▸ **WORK REQUEST**
Output each entry that follows exactly. Images stay out.

▸ **RECORDS SHOWN**
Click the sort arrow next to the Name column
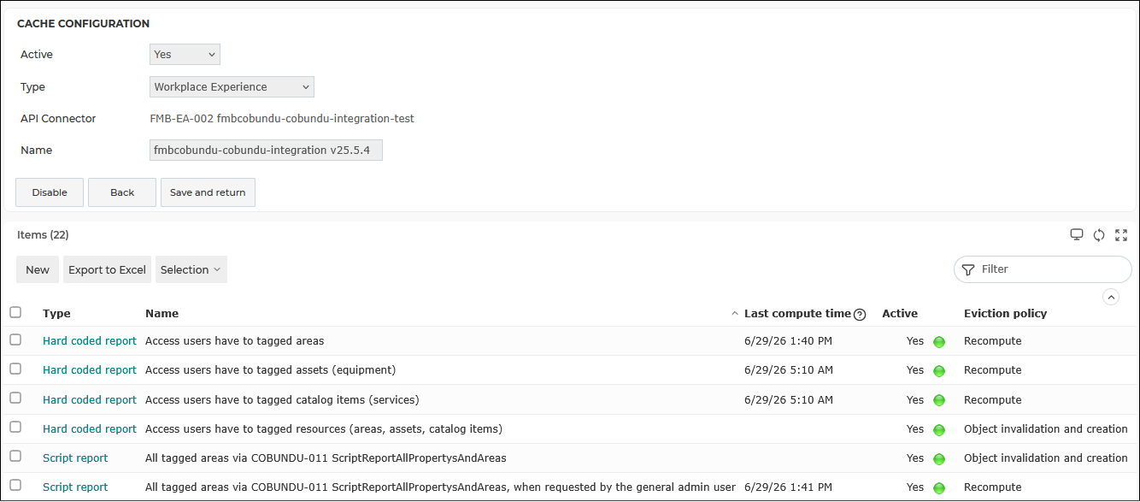Screen dimensions: 1140x502 click(x=735, y=314)
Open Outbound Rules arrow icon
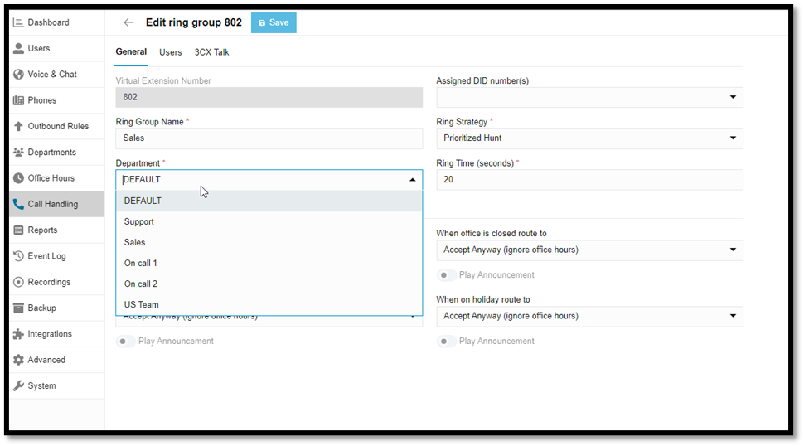Viewport: 804px width, 446px height. 18,126
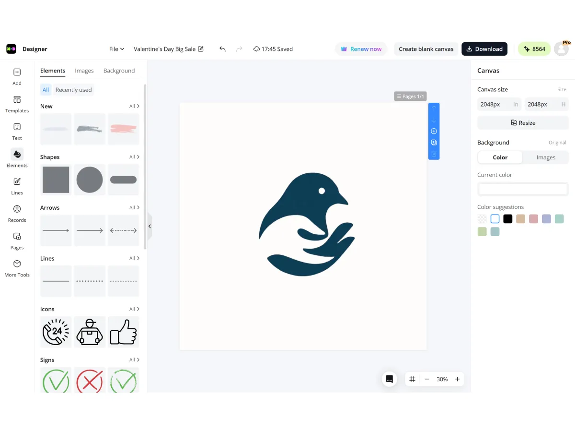This screenshot has width=575, height=432.
Task: Open More Tools in the sidebar
Action: pyautogui.click(x=17, y=268)
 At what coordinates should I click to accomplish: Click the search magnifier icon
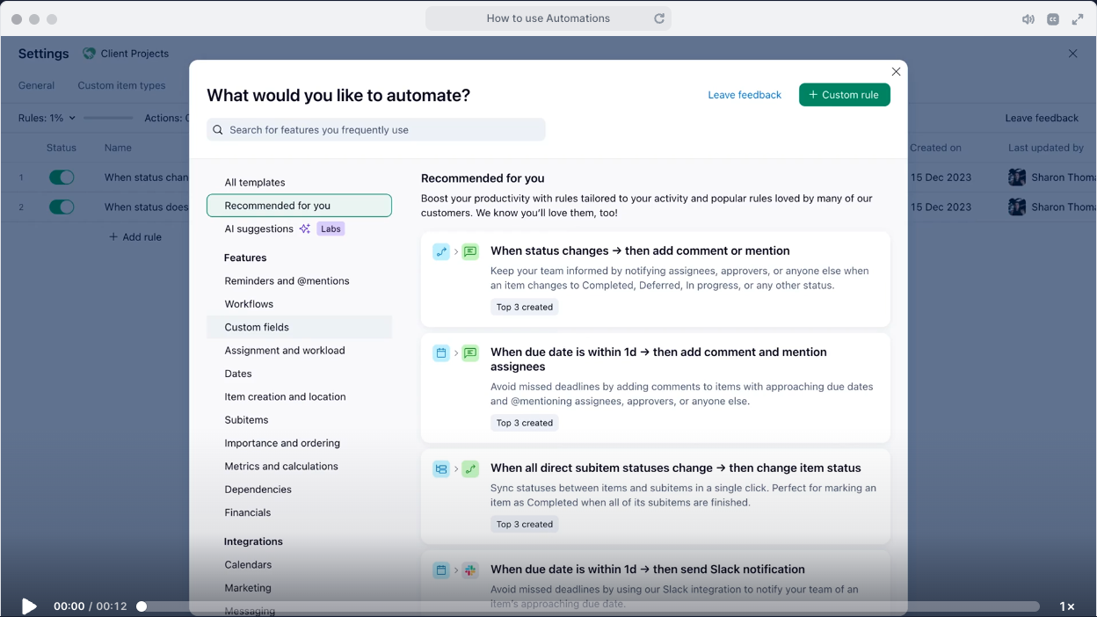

▸ **EXERCISE OUTPUT**
Click the sort arrow next to the Name column
Screen dimensions: 1140x502 click(x=735, y=314)
Open Outbound Rules arrow icon
Viewport: 804px width, 446px height. 18,126
This screenshot has width=575, height=432.
Task: Open More Tools in the sidebar
Action: pyautogui.click(x=17, y=268)
 At what coordinates should I click to accomplish: Click the search magnifier icon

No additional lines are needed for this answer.